DanceForce Member: Cynthia Williams
Artist: Jane Comfort and Company
Community Partner: Hobart & William Smith Colleges Dance Department
The Jane Comfort and Company project October 27-29, 2022 was 3 years in the planning. Supported by a MAAF Arts Connect grant, Jane Comfort, Elsie Management, and the three presenters discussed all the parameters of the tour when applying; and again, as Covid shifted the dates (twice) and we faced new challenges. It included a master class in dance composition with a focus on text and movement taught by Comfort; a master class in dance technique/somatic improvisation by Gabrielle Revlock, and the performance of “Jane Comfort’s Unvarnished America.” Other outreach activities originally considered were let go as the 2022 compressed residency time-line worked against us. Comfort’s post-concert talk back was well received with audience members expressing admiration for the scope and impact of her work.
For years our audience was robust and curious about contemporary dance; it comprised students, faculty members, and local and regional community members. Comfort’s astute, witty, political, and engaging work was perfectly suited for our venue, and the relevance of her work is as apparent today as when it was first created. Posters were distributed two weeks in advance, our NPR affiliate ran ads several times a day for 10 days prior, the local paper ran two feature articles, and the HWS website posted a full article. Every effort was made to attract an audience and yet we had the lowest attendance of any concert in years…It is hard to tell if this is a post-Covid new reality, or whether other factors were at play.
Jane Comfort’s “Unvarnished America” is a powerful collection of excerpts and short pieces from Comfort’s 40 years of choreography.

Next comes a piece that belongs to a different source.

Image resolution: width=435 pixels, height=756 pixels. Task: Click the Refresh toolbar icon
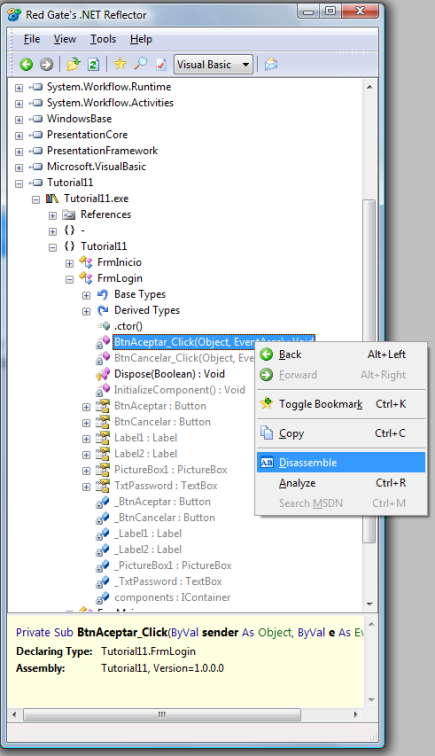(93, 64)
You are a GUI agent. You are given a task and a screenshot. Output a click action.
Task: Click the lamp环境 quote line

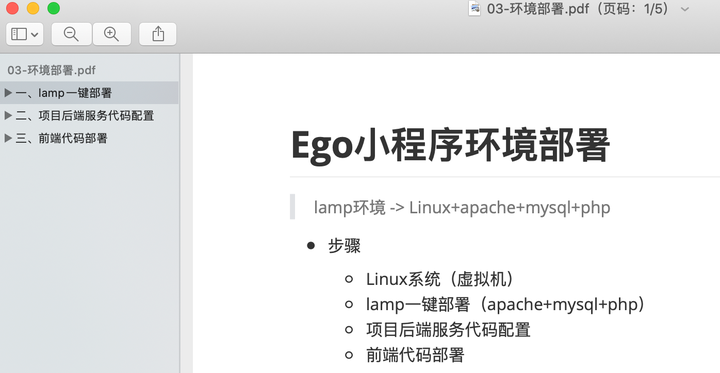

The scope of work is breathtaking, and the political and social relevance of pieces like “Bites,” the Clarence Thomas and Anita Hill section of “S/He,” “American Rendition,” and “Beauty” is undeniable. Comfort’s choreography often makes us uncomfortable, and asks us to examine the values we hold and acknowledge the isms we prefer to ignore. College-age audience members, too young to know of the Culture Wars, the Thomas/Hill Supreme Court hearings, or the issue of renditions and torture, were taken aback by the power of Comfort’s art to expose these issues in a dance concert, something they thought would be merely entertaining. One wrote “The topics presented in this concert are deeply disturbing and destabilizing, but extremely relevant and important even years later…The material is triggering, and that’s the point…” while another noted “Comfort’s choreography is layered with meaning…Unvarnished America forces its audience to visualize social justice issues, and question our role in them…” For the audience, the impact was palpable.